EXERCISE DETAILS: Put the lines of the entries from the one containing "The height and width of the screenshot is (2212, 1658)." through the one containing "question-title: regunta is" into a numbered list, leaving out blank lines.

*** ENTRIES PROVIDED Section Begins ***

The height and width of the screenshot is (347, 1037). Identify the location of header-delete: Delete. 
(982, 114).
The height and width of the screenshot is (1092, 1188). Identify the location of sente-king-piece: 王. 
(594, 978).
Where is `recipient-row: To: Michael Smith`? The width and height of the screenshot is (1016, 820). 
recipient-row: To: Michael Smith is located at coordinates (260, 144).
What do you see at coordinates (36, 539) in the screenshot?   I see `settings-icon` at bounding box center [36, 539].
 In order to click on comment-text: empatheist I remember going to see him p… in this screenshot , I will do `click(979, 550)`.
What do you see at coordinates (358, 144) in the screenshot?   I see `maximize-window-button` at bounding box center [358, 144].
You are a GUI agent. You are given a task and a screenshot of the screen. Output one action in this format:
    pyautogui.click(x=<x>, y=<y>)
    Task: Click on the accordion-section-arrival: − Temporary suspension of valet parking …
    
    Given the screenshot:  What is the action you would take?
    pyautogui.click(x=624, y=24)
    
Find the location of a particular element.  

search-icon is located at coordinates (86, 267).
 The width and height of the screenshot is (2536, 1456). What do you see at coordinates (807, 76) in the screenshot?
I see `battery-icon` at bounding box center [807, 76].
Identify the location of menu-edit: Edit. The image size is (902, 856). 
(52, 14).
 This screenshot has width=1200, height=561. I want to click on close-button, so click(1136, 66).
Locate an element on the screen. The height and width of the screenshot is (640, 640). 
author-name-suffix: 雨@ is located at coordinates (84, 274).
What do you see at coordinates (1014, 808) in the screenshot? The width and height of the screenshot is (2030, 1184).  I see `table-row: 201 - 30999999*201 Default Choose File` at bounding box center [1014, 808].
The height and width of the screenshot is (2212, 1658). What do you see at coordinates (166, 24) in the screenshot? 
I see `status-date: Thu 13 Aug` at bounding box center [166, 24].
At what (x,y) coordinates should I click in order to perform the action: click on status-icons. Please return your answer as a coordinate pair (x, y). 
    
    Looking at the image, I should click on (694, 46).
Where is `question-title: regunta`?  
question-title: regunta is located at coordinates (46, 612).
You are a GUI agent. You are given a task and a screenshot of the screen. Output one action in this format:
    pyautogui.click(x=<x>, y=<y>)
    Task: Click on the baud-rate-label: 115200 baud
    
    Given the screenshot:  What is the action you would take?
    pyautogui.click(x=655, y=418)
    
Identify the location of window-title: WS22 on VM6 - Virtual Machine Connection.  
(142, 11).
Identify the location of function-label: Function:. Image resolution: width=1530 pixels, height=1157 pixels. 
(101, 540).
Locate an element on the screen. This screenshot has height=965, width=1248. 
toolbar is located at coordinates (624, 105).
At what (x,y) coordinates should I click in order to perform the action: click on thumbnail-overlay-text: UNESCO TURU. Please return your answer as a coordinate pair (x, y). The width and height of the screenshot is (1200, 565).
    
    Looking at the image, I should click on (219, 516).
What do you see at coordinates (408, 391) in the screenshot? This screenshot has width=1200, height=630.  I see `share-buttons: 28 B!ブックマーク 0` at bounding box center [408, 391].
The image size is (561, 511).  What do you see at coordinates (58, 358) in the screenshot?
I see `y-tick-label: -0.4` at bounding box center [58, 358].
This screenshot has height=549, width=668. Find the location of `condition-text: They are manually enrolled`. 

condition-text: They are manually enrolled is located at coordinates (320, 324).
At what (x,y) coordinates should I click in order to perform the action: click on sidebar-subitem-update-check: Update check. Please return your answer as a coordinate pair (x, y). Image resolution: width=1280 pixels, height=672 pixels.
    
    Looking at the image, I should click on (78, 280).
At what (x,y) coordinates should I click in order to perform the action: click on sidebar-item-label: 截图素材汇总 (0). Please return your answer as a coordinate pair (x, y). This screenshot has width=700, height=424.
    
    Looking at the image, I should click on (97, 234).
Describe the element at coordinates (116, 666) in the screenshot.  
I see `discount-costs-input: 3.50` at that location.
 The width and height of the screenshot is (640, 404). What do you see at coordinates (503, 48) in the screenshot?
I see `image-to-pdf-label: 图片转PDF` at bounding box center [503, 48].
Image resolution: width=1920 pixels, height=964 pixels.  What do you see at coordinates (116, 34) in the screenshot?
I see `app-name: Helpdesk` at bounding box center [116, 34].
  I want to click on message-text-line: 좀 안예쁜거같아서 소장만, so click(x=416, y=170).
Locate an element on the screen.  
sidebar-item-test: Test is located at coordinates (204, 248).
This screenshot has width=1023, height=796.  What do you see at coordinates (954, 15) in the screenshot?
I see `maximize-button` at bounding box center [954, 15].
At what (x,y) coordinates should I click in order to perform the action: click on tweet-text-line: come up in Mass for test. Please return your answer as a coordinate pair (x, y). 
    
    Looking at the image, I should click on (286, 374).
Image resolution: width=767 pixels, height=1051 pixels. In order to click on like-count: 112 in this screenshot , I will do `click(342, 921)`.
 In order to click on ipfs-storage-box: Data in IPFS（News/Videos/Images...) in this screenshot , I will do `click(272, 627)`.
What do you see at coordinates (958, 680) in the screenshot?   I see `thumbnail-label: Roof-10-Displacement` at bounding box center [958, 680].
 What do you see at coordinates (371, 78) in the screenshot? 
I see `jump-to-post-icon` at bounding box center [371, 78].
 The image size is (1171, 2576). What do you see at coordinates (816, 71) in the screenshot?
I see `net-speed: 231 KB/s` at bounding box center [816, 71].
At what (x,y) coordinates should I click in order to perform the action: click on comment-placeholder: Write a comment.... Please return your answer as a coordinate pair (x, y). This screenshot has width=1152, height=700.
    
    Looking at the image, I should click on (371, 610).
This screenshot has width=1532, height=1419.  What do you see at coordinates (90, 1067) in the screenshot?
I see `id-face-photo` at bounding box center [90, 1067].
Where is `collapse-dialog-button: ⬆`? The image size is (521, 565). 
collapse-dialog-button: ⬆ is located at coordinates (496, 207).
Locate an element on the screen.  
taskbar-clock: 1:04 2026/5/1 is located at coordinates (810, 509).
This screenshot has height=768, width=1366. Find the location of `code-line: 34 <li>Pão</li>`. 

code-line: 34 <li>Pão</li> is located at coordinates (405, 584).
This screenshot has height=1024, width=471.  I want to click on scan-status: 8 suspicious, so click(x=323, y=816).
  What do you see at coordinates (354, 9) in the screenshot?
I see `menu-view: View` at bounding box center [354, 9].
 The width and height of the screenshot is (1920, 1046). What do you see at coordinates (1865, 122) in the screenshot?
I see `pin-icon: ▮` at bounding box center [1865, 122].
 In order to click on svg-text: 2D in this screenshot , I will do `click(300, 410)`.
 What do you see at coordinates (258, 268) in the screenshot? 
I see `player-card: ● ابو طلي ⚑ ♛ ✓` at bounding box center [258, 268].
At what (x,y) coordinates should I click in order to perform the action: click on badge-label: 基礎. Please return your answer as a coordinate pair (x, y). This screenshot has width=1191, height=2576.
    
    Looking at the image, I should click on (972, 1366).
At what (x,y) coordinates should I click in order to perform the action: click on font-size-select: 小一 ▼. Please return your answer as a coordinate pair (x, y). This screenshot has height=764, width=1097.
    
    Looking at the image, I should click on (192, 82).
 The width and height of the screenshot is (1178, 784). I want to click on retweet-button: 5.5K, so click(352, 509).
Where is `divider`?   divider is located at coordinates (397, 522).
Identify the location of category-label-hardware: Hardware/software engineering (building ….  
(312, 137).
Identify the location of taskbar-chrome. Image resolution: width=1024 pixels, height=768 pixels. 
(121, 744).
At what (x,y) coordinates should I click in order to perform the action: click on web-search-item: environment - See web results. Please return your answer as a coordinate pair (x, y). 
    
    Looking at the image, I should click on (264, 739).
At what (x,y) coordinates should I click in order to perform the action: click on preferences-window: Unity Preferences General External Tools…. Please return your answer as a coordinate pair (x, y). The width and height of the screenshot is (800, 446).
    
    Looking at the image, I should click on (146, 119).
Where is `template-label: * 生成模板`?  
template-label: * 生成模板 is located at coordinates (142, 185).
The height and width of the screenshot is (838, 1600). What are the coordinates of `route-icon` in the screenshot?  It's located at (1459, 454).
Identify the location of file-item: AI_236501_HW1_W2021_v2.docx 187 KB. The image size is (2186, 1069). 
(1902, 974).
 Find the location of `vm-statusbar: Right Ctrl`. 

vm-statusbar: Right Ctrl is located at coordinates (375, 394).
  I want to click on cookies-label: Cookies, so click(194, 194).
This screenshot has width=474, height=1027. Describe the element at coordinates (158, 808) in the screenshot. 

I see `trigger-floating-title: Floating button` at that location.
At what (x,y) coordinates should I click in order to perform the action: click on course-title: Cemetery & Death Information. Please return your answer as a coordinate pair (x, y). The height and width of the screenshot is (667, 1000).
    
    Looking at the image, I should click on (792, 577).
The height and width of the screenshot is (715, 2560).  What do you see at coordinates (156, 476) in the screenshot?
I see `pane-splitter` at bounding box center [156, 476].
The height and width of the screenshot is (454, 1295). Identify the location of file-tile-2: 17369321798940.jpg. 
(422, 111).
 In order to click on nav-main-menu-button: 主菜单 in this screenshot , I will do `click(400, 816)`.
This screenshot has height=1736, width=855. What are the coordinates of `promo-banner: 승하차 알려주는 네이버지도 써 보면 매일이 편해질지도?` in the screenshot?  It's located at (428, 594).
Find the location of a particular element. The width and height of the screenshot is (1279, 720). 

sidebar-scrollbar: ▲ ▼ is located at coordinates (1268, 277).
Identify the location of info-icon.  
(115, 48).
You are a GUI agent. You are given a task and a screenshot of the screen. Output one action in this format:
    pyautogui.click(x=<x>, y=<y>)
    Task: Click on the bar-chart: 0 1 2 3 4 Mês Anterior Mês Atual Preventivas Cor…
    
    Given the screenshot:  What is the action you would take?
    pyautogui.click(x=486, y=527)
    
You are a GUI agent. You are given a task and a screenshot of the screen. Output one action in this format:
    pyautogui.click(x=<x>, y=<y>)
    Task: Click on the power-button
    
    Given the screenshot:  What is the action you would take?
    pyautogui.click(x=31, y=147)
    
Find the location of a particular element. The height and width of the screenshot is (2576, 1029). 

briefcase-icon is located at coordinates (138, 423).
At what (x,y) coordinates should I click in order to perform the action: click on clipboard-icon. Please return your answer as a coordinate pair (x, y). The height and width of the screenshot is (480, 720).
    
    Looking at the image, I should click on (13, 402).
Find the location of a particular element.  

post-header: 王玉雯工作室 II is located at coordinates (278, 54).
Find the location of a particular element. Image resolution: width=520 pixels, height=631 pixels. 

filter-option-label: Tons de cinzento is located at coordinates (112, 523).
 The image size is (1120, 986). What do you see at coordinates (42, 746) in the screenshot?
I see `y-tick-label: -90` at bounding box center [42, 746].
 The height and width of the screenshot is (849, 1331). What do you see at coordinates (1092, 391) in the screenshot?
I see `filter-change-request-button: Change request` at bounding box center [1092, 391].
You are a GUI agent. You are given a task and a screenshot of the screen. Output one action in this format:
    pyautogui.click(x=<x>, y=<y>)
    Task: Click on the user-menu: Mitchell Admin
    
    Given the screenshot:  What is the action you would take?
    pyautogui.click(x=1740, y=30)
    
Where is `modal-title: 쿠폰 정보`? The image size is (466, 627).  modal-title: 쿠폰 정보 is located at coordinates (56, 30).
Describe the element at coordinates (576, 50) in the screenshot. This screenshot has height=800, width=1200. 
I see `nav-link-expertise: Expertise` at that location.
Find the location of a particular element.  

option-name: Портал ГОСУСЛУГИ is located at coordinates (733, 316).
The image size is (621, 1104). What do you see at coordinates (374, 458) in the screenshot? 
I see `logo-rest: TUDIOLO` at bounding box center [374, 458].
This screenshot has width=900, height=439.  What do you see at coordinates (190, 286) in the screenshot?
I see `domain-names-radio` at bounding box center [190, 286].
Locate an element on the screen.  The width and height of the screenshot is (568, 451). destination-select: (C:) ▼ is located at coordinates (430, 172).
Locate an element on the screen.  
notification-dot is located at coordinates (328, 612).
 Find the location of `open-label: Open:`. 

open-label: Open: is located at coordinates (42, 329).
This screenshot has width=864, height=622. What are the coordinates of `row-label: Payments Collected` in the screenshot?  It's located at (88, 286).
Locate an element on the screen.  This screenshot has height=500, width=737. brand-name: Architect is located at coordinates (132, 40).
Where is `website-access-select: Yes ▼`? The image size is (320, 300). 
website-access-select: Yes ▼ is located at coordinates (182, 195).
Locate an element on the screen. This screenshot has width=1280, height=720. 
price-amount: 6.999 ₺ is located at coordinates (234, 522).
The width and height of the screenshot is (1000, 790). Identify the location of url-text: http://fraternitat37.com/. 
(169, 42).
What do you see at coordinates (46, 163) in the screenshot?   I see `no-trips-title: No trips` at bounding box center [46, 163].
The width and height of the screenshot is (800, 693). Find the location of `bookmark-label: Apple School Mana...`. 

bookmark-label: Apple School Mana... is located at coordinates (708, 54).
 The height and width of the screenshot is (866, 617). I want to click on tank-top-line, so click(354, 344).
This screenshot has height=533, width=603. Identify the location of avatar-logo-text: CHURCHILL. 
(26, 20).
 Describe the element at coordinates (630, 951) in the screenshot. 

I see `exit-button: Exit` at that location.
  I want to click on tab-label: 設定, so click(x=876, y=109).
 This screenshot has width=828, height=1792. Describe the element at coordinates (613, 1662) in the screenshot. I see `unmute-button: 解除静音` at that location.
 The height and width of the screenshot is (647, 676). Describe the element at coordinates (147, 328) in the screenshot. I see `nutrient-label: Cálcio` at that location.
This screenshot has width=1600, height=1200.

*** ENTRIES PROVIDED Section Ends ***

ANSWER TO THIS EXERCISE:
1. The height and width of the screenshot is (2212, 1658). What do you see at coordinates (166, 24) in the screenshot? 
2. I see `status-date: Thu 13 Aug` at bounding box center [166, 24].
3. At what (x,y) coordinates should I click in order to perform the action: click on status-icons. Please return your answer as a coordinate pair (x, y). 
4.     Looking at the image, I should click on (694, 46).
5. Where is `question-title: regunta`?  
6. question-title: regunta is located at coordinates (46, 612).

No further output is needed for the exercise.